So take a chance and don't ever look back ~

Les larmes se sont stoppées aussi rapidement et silencieusement qu'elles sont apparues. Il a reniflé, s'est passé les mains sous les yeux, les a sortit noir de khôl, a pouffé et a tourné la tête vers Jeongin qui a détourné le regard pour se reconcentrer sur la route.

« Je suis- » commence Bam mais la main de Jeongin s'est posée sur sa bouche en une fraction de seconde, apeuré de ce qu'il pourrait dire.

Le cœur battant, il risque un regard sur la personne assise à côté de lui. C'est marrant comme mot, "personne". Une personne c'est un être humain. Lorsqu'on dit une personne on ne sait pas si l'on parle d'un homme ou d'une femme. On ne sait rien de cet humain, et à raison puisqu'il ou elle n'est "personne". Bam n'est personne, Jeongin n'est personne, et ils sont tous deux des personnes. Jeongin ne sait pas qui est la personne qui se cache derrière Bam et ses mystères. Pourtant, et c'est là que réside tout le paradoxe : Jeongin a l'impression de connaître Bam. Il a l'impression de connaître sa personne.

« Ne t'avise pas de dire que tu es désolé, murmure-t-il en décollant sa main et en la laissant tomber sur le genou de Bam pour le serrer doucement.

- Je ne le dirai pas si tu ne veux pas. »

Sous-entendu : ça ne m'empêchera pas de le penser.

Jeongin soupire et la main de Bam se dépose sur la sienne. Par automatisme il retourne sa paume pour entrelacer leurs doigts.

« Je veux rentrer, chuchote Bam en tournant la tête vers la fenêtre.

- Je te ramène chez toi. »

Leurs mains se lâchent et Jeongin active le clignotement.

Le reste du trajet se fait en silence. Lorsque la situation ne requiert pas ses deux mains, Jeongin à les doigts serrés autour de ceux de Bam, comme si rompre le contact, c'était rompre un contrat.

Depuis le début, leur relation a été presque exclusivement physique ; jusqu'à cette fichue soirée et la discussion du lendemain. Depuis, il ne sait plus. Alors il se raccroche à son contact, comme si c'était la dernière preuve que le désir qu'il ressentait au début est encore là, comme si le sexe primait encore sur les sentiments (ironique lorsqu'on sait qu'ils n'ont jamais dépassé le stade de quelques baisers appuyés et autres mains baladeuses).

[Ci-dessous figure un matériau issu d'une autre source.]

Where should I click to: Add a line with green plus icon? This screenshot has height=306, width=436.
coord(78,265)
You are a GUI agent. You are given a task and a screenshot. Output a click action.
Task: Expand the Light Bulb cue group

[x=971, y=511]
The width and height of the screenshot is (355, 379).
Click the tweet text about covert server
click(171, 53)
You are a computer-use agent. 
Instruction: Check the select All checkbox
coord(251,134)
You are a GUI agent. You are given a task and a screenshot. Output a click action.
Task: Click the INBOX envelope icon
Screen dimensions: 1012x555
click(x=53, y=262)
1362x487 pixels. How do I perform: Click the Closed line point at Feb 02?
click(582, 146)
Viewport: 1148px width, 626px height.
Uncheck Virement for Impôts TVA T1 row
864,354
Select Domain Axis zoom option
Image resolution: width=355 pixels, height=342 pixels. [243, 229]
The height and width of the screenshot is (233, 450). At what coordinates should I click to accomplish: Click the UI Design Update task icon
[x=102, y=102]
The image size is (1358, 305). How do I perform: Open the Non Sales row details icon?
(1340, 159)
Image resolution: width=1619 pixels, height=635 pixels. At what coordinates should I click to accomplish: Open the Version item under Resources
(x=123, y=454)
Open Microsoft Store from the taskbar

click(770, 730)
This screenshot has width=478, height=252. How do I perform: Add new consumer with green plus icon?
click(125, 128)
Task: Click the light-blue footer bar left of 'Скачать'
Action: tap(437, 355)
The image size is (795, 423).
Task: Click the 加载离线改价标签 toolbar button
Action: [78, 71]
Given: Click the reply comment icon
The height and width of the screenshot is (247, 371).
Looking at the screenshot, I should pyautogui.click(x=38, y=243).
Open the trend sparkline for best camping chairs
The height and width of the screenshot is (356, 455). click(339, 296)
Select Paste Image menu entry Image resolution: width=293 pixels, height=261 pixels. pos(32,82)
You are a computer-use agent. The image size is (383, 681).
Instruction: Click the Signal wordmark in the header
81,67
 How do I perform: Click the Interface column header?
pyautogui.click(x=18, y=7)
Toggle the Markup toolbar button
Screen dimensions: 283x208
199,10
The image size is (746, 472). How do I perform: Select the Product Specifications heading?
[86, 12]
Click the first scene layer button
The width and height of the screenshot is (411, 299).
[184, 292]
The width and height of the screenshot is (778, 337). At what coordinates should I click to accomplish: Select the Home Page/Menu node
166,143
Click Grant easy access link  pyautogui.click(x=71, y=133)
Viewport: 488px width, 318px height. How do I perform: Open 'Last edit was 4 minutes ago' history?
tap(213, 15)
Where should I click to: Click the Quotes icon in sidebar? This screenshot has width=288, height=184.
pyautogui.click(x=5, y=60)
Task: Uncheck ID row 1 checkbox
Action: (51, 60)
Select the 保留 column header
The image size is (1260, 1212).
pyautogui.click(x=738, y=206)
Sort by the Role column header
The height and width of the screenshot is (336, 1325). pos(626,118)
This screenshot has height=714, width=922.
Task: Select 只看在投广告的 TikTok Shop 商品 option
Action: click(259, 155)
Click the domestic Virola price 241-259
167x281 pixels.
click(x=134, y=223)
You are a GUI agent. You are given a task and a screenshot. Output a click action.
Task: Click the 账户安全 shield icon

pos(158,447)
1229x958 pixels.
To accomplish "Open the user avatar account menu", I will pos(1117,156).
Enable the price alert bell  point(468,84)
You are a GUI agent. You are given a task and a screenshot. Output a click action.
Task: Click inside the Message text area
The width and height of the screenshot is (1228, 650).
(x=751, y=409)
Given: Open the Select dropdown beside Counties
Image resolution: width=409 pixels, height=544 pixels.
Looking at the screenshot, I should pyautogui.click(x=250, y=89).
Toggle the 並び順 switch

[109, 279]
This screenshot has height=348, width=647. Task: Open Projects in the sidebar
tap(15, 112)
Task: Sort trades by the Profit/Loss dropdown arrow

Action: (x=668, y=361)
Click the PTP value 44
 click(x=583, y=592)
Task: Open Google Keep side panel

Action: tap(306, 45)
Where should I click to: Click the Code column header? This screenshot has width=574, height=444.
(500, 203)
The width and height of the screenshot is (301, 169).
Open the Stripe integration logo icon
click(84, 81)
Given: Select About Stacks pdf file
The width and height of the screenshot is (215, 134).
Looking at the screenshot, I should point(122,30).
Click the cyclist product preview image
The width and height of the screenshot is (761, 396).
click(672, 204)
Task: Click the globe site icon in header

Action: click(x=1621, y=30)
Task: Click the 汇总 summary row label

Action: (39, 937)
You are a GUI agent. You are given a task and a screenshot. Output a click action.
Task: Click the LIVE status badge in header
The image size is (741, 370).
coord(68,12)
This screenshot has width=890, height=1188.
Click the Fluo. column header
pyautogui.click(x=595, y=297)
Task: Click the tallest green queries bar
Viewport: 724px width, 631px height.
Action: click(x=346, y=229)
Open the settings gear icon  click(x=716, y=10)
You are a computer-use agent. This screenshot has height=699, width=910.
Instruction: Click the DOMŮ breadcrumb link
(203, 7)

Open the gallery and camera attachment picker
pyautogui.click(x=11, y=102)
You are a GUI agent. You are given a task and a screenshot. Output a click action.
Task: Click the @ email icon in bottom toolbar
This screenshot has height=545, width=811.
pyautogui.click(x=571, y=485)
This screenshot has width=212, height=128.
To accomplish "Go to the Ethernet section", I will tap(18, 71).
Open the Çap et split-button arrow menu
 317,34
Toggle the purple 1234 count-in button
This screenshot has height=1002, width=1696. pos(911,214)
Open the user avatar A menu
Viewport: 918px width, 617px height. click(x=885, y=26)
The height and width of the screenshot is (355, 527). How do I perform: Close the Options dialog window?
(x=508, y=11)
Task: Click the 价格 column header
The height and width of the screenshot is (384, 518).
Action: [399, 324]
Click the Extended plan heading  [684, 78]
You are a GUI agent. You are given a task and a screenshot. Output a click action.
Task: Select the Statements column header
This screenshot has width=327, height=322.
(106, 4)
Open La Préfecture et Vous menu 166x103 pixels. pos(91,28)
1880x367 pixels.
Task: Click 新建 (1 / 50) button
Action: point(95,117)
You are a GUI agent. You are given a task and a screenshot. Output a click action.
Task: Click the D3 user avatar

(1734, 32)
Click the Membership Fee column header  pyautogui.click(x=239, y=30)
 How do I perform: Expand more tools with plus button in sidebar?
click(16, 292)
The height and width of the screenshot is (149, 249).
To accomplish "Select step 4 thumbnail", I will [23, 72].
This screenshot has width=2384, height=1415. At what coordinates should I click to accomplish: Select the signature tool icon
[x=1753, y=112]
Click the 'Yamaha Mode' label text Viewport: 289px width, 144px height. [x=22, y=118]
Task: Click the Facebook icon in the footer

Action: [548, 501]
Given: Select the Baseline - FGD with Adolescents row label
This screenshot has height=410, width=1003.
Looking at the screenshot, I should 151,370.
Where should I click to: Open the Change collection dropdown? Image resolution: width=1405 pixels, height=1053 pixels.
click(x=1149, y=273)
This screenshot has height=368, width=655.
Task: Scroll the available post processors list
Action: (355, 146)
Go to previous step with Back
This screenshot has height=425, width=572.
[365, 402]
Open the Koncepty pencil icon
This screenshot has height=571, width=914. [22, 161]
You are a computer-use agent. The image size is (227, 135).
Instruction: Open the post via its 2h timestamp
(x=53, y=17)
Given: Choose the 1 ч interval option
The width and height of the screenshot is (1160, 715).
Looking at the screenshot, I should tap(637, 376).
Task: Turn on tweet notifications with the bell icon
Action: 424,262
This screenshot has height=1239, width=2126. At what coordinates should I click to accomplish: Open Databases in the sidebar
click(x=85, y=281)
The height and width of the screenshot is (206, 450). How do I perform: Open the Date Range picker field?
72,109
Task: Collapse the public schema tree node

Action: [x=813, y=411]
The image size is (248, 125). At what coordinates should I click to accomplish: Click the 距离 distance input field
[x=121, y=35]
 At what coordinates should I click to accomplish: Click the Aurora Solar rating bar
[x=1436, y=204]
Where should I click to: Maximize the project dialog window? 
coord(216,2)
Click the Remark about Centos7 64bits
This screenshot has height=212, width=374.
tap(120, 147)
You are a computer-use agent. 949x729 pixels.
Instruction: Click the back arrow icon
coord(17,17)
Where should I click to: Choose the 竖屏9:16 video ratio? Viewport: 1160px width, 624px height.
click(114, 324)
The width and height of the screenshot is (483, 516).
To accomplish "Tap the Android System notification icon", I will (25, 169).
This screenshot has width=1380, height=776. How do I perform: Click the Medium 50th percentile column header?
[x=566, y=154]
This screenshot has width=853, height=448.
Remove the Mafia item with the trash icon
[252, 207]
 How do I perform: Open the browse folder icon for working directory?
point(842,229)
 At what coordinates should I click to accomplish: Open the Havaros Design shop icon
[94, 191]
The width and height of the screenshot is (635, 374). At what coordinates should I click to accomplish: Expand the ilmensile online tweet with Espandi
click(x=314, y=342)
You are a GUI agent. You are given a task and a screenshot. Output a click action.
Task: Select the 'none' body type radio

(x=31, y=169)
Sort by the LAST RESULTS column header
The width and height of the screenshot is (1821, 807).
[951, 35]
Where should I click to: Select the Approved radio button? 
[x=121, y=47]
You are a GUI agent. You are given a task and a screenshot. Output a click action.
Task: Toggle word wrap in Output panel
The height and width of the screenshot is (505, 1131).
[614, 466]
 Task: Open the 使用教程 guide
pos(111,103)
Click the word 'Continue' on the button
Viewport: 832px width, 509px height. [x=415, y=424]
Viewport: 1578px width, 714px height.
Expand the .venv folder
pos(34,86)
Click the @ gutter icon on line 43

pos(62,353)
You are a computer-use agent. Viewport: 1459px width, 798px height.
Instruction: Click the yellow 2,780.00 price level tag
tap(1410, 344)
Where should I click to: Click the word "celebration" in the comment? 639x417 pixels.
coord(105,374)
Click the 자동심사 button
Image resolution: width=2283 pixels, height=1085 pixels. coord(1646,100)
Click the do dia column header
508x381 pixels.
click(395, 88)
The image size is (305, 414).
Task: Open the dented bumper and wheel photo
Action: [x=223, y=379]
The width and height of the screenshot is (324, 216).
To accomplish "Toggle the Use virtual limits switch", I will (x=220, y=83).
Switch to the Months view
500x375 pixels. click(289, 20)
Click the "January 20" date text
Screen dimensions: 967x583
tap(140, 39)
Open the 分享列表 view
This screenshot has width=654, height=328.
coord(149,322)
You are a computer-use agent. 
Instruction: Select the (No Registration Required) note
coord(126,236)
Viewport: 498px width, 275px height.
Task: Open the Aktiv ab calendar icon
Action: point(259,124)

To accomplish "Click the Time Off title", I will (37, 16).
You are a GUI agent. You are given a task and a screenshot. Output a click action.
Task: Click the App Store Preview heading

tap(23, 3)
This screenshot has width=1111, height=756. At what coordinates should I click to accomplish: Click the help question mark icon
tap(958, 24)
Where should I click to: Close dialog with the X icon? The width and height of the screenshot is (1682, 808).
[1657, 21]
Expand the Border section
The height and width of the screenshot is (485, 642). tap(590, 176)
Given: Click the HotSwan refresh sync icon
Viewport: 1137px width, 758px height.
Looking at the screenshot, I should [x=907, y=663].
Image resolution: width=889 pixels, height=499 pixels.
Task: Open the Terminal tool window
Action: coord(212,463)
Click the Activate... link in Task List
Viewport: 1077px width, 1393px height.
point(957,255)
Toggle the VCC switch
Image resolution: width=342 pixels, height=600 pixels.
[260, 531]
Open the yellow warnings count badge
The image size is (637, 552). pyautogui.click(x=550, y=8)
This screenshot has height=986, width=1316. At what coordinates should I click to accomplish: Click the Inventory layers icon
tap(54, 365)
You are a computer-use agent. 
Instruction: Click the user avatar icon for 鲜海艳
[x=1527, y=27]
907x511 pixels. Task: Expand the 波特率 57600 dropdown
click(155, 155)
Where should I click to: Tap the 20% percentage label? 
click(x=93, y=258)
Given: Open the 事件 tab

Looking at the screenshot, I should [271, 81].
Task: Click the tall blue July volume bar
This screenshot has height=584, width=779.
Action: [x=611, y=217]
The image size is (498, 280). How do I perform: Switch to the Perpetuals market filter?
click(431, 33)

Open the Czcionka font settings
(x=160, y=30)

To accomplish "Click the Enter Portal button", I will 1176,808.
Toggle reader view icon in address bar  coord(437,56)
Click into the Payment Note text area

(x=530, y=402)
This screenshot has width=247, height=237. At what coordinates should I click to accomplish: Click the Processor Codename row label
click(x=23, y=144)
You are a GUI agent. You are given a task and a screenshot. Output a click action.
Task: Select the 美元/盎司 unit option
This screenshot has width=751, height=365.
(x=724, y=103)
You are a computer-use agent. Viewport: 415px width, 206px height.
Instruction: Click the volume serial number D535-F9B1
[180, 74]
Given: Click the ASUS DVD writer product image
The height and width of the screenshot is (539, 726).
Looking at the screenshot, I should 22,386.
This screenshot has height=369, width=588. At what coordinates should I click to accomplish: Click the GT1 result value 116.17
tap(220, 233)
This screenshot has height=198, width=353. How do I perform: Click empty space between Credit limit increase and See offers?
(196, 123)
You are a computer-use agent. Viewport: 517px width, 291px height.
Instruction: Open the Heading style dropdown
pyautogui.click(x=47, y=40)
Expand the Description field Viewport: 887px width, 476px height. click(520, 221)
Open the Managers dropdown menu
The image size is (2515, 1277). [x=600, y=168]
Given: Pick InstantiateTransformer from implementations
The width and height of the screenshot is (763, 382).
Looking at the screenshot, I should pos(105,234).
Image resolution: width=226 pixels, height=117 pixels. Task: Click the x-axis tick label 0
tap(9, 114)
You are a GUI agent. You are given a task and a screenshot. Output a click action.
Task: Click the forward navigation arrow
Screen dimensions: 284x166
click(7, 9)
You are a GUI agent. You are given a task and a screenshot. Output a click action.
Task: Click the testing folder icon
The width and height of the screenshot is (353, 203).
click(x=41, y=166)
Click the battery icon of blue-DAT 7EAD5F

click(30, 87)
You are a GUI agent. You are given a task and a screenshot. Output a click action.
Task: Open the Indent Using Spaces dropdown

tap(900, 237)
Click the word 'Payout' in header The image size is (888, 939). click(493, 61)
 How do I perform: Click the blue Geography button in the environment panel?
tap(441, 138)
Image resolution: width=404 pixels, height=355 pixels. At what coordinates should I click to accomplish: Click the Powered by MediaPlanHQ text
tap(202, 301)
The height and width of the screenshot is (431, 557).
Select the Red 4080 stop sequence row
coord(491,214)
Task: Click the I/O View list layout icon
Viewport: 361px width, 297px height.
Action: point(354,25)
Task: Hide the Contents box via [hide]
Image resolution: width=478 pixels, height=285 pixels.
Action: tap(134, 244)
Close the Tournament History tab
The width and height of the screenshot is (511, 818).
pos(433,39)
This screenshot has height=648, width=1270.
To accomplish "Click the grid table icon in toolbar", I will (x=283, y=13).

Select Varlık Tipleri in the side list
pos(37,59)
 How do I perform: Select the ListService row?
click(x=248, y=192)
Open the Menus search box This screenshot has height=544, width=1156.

La voiture s'arrête, Jeongin a les yeux rivés sur le trottoir devant eux et les doigts serrés autour de ceux de Bam.

« Jeongin...

- Hum ?

- Si je voulais te voir, commence Bam doucement. C'est parce que tu me manquais. »

Une vive douleur se propage dans son corps : il s'est mordu la langue.

« J'en ai marre de me faire passer pour quelqu'un que je ne suis pas, bredouille-t-il (elle ?). Bam c'est mon alter ego, c'est un personnage. »

Évidemment qu'il le savait. Depuis le début, il le savait. La personne avec qui il a passé ses nuits n'existe pas.

La main de Bam se resserre autour des doigts de Jeongin qui, eux, se sont distendus.

« Je ne suis pas comme ça dans la vraie vie. »

La vraie vie ? Mais qu'est-ce que c'est la vraie vie ?

« Sauf que toi tu ne joues pas, tu es qui tu es. »

Mais qui suis-je, Bam ?

« Et moi si je suis tombée amoureuse de ta vraie personnalité. »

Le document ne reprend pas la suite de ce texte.